Esse domínio dos galhos é a transição feita por Anais-Karenin. Senhora das pequenas folhas, ela manipula as ervas, combinando perfumes e odores. Como uma bruxa que domina os saberes da terra, impregna os espaços com névoas de envolvimento, e com os tecidos fabrica novas peles. Anais chama algumas de suas roupas de habitações. São elas que carregam e suportam os corpos, subjetivam-nos. Essa morada, no entanto, longe da habitual, é ritualística. Na ordem do encantamento, próxima aos mecanismos da magia e da mística, seus trabalhos exigem um tempo próprio de apreensão, porque buscam despertar um outro corpo no corpo. Com roupas que são novas camadas de pele, trata-se de perceber que o corpo é a primeira casa e por fim, enxergá-la, desvelar seus segredos, reconstruí-la. Como na “casa é o corpo” de Lygia Clark, é preciso despertar os sentidos para que o sujeito se observe como objeto de si mesmo.

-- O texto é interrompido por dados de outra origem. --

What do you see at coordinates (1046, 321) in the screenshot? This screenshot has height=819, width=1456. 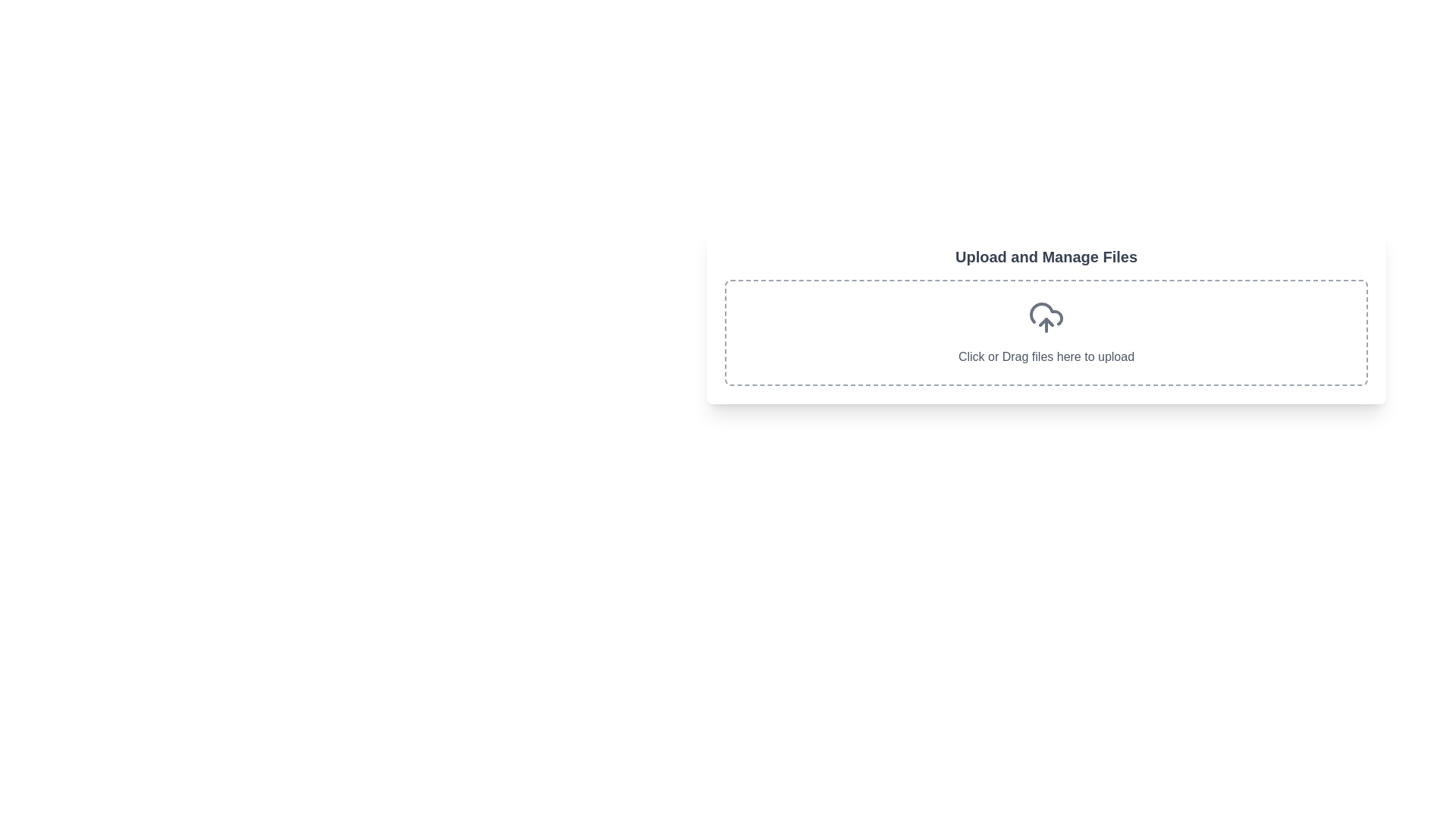 I see `the arrow vector graphic component inside the cloud upload icon, which indicates the upload action` at bounding box center [1046, 321].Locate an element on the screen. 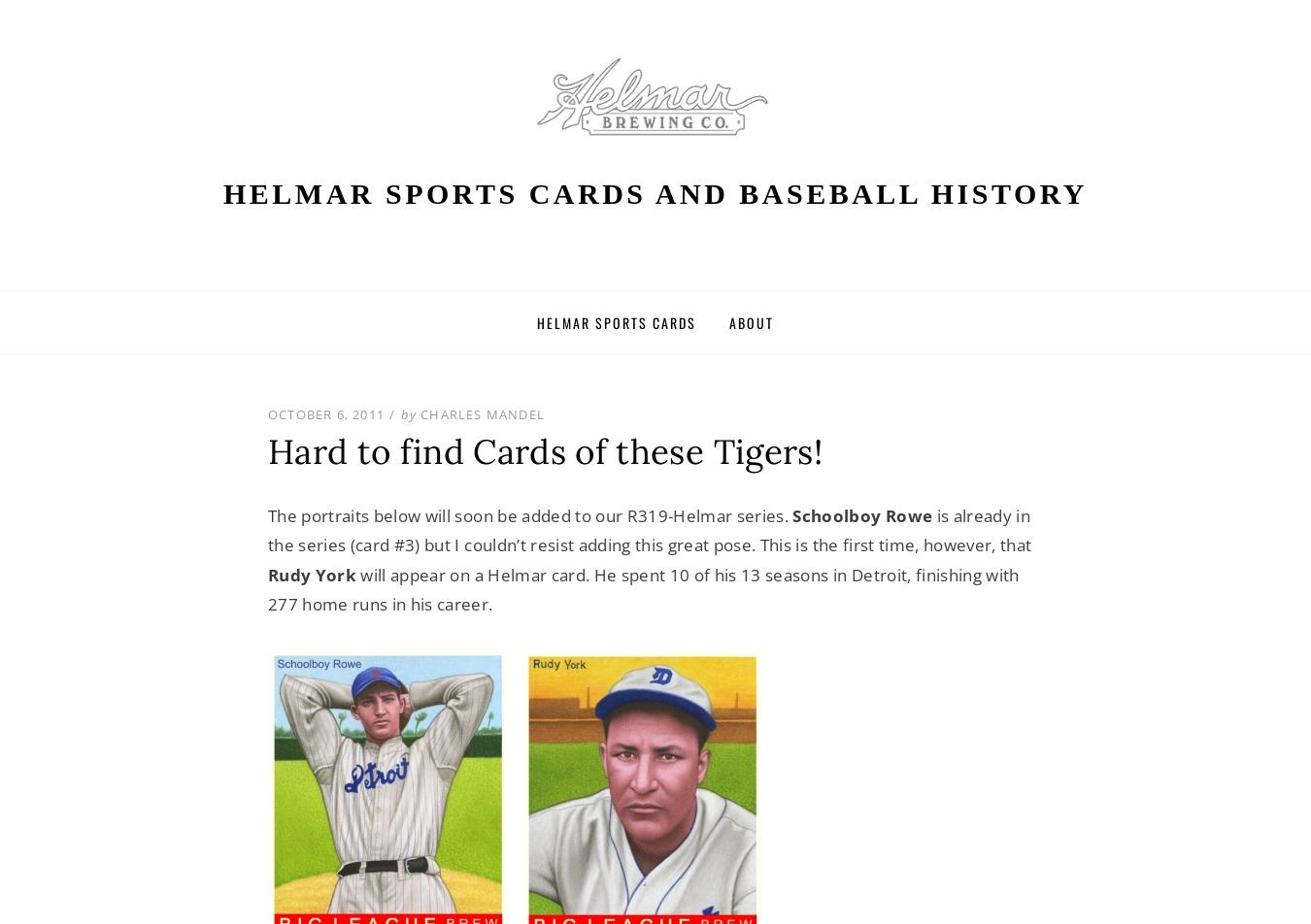 This screenshot has width=1311, height=924. 'Charles Mandel' is located at coordinates (481, 413).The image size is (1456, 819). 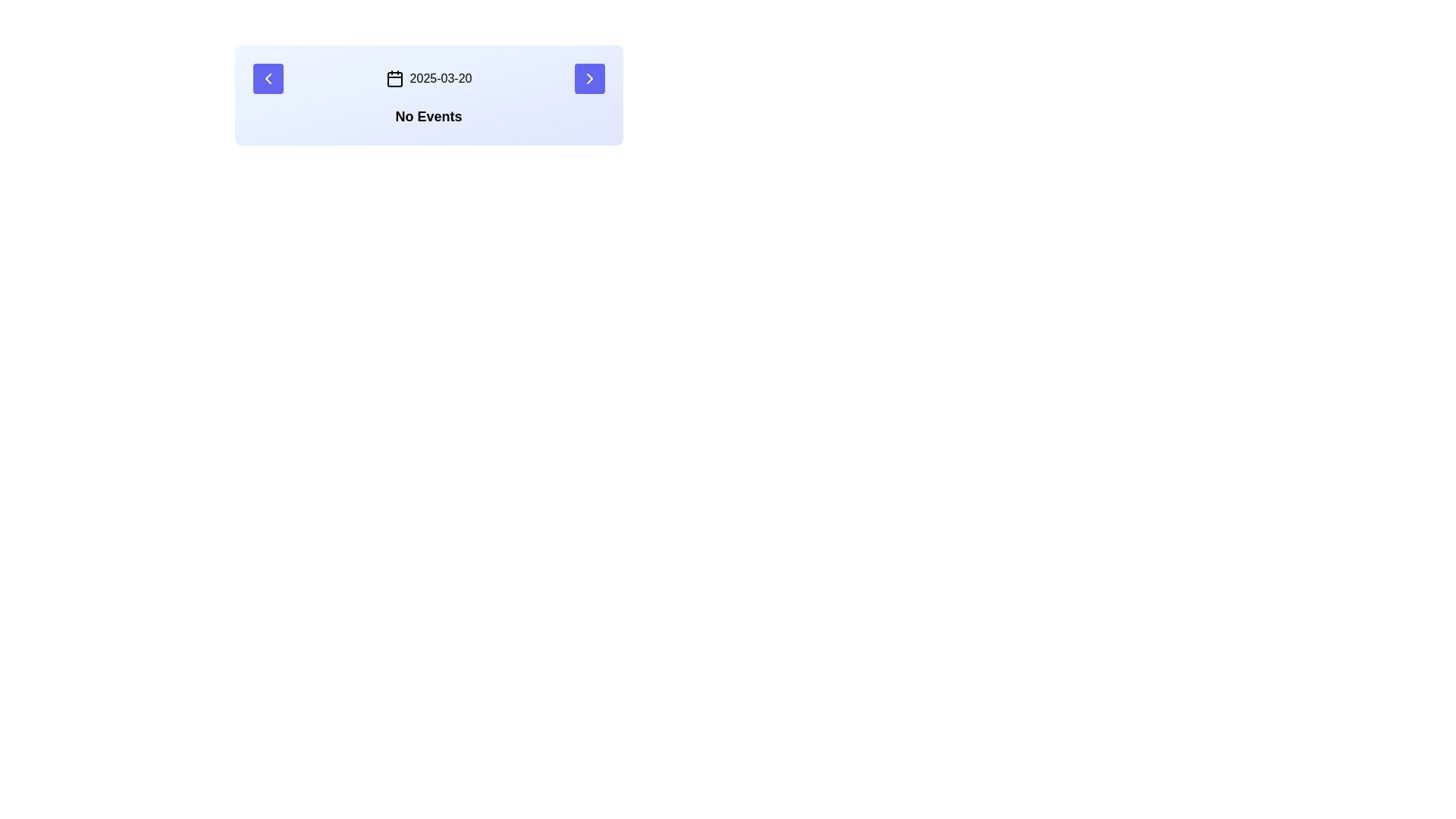 I want to click on the calendar icon, which is an outlined square with a grid pattern and two small tabs at the top, located to the left of the text '2025-03-20', so click(x=394, y=79).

Leticia Tandeta ocupa o banheiro com uma profusão de releituras de Ofélia, também imersas em odores. Afundando entre flores no rio, sem saber se por acidente ou suicídio, a Ofélia de Hamlet enlouqueceu no conflito entre desejo e submissão. Na narrativa de Shakespeare a personagem aparece supostamente inconsciente de sua própria desgraça, cantando fragmentos de velhas canções enquanto sucumbe. A pintura referência para o trabalho de Leticia Tandeta é a de John Everett Millais, ícone que reforça essa ambigüidade. É a controvérsia entre prazer e desespero que Leticia desdobra. A banheira da casa se enche de água e flores, e as artistas são convidadas a experimentá-la. A banheira, lugar dos banhos contemplativos, choros desiludidos e tentativas de suicídio à gillette, é reocupada por mulheres que investigam o encantamento das ofélias em si, numa atualização do arquétipo através do tempo. O banheiro é o canto que oferece a certeza de estar só, o privado da casa compartilhada. Lugar de choro e lugar de gozo.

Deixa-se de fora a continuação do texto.